Is it OK do do something like this?
struct MyStruct {
int x;
const char y; // notice the const
unsigned short z;
};
struct MyStruct AStruct;
fread(&MyStruct, sizeof (MyStruct), 1,
SomeFileThatWasDefinedEarlierButIsntIncludedInThisCodeSnippet);
I am changing the constant struct member by writing to the entire struct from a file. How is that supposed to be handled? Is this undefined behavior, to write to a non-constant struct, if one or more of the struct members is constant? If so, what is the accepted practice to handle constant struct members?
It's undefined behavior.
The C11 draft n1570 says:
6.7.3 Type qualifiers
...
...
If an attempt is made to modify an object defined with a const-qualified type through use of an lvalue with non-const-qualified type, the behavior is undefined.

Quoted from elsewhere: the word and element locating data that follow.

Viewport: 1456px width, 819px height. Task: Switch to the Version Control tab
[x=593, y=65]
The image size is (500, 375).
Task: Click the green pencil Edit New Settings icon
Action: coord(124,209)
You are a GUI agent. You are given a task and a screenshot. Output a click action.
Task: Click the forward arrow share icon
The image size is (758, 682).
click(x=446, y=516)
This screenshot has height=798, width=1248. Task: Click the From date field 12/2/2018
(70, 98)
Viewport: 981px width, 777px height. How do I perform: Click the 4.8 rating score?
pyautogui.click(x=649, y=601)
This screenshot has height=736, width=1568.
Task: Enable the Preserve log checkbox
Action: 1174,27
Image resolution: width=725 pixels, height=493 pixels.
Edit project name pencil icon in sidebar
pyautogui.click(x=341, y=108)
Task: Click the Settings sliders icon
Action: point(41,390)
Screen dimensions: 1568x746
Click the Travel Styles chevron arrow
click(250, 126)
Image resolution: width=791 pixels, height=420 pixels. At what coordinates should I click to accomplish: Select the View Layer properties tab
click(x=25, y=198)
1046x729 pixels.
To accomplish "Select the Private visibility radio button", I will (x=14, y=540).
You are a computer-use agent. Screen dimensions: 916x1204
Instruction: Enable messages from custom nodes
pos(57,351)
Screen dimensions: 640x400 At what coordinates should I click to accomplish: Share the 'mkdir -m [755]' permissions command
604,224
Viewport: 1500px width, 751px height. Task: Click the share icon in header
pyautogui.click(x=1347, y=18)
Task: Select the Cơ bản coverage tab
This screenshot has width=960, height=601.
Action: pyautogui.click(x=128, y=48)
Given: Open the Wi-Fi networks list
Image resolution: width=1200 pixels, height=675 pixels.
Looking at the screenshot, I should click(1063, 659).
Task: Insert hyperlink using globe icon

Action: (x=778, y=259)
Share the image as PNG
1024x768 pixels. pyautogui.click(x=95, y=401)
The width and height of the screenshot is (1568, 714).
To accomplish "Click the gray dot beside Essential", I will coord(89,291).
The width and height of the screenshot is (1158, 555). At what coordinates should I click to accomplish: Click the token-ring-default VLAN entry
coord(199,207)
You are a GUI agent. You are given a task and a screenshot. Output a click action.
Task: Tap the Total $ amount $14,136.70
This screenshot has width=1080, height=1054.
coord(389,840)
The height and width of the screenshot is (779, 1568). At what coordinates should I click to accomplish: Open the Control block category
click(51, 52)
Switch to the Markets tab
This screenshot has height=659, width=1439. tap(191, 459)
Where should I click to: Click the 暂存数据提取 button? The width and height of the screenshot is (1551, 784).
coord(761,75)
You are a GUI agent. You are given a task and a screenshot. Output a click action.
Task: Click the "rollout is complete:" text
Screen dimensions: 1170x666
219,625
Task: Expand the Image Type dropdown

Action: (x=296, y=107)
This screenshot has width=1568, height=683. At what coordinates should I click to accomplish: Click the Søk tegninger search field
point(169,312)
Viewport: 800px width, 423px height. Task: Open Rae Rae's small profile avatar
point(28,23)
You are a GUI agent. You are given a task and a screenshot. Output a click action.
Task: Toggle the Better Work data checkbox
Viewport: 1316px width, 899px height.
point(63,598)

My interpretation of this is: To be compliant with the standard, you are only allowed to set the value of the const member during object creation (aka initialization) like:
struct MyStruct AStruct = {1, 'a', 2}; // Fine
Doing
AStruct.y = 'b'; // Error
should give a compiler error.
You can trick the compiler with code like:
memcpy(&AStruct, &AnotherStruct, sizeof AStruct);
It will probably work fine on most systems but it's still undefined behavior according to the C11 standard.